その上、ボーナス(賞与)も少なく、このような年収額となっています。

理学療法士A君の場合、夏のボーナスは10万円支給されましたが、1年目の夏のボーナスは支給されない職場もあります。冬のボーナスになると、ほとんどの職場で支給されるようになります。

ちなみに、初任給は感謝の意を込めて祖母に1万円をプレゼントしたところ、お礼で1万円を貰ったそうです(笑)。

※源泉徴収票について、よく年度単位(4月から3月まで)と勘違いしている人がいるので、間違えないように注意してください。

 

2年目(22歳) 336万7,023円

ここからがしっかりと1年分の年収で分かりやすい指標となります。

どうですか?2年目の理学療法士の「336万円」という年収、人それぞれ感じ方は違うと思います。理学療法士A君のこの時の感想としては「少ないな〜」と感じていました。しかし、異業種で働く友達と比較したら高い年収だったため安心感もあったそうです。

2年目からは、同期の中でも能力に応じてボーナス額の差があったそうです。

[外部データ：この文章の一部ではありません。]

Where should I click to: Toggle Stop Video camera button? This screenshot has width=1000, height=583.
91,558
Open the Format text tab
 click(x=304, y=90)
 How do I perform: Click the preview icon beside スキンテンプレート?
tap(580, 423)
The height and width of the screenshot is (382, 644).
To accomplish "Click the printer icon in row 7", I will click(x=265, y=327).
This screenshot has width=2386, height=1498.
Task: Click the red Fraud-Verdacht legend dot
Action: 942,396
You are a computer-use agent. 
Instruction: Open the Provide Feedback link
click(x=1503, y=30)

ボーナス額については、病院・施設によって基準が異なるため就職・転職の際は確認が必要です。

リハビリ職におけるボーナス額の査定基準

  • 経験年数
  • 年齢(年功序列)
  • 能力(自己評価シート・上司評価)
  • 学会発表
  • 職場内勉強会講師(職場貢献度)
  • 役職(チームリーダーも含む)
  • 資格(認定療法士など)
  • 勤務態度

基本的には上記のような査定基準となっています。中には、年齢(年功序列)のみでボーナス額が決定する病院・施設もあるため、入職前に必ず確認するようにしましょう。

 

3年目(23歳) 343万8,051円

2年目と比較して年収7万円アップ。

月に換算して約5,800円アップ(厳密にはボーナス額が上がっているので月の昇給額はもっと低い計算となります。理学療法士A君の月の昇給額をまとめた記事も給与明細と合わせて近日公開予定!)。

リハビリ職あるあるですが、この頃になると養成校の同期卒業の仲間と給料を比べるようになります。理学療法士A君の場合、他病院・施設に就職した療法士(PT・OT・ST)と比較すると毎月の給料は高くて喜んでいましたが、ボーナス額の差があり年収で比較すると低かったそうです。

理学療法士・作業療法士・言語聴覚士の業界では「とりあえず3年」という考えが根付いています。「転職したくてもとりあえず3年は働け」という迷信です。皆さんも3年目の時は少なからず意識しませんでしたか?

理学療法士A君の場合、この時期には転職は考えていませんでしたが、この迷信に苦しむ新卒(1年目)・2年目の理学療法士・作業療法士・言語聴覚士が多いようです。ハッキリ言いますが、その迷信は古い考えです。終身雇用制度が崩壊し、「成果主義」へと移行している現代においては、すぐにでも自分の能力を最大限発揮できる職場に転職するべきです。

硬い話になりましたが、続いて理学療法士A君の4年目の年収を見ていきましょう。

 

4年目(24歳) 346万3,928円

3年目と比較して年収3万円アップ。

「3万円!?」と驚いた方も多いでしょう。昇給とボーナスを含んで3万円です。理学療法士A君は、この頃になってやっと「リハビリ職は異業種と比較して昇給額が少ない」と気づいたそうです。

4年目になると養成校の同期卒業の療法士(PT・OT ・ST)には年収400万円を超える療法士が出てきます(地域にもよりますが、理学療法士A君の地域では4年目の理学療法士・作業療法士・言語聴覚士で年収400万円は高い方)。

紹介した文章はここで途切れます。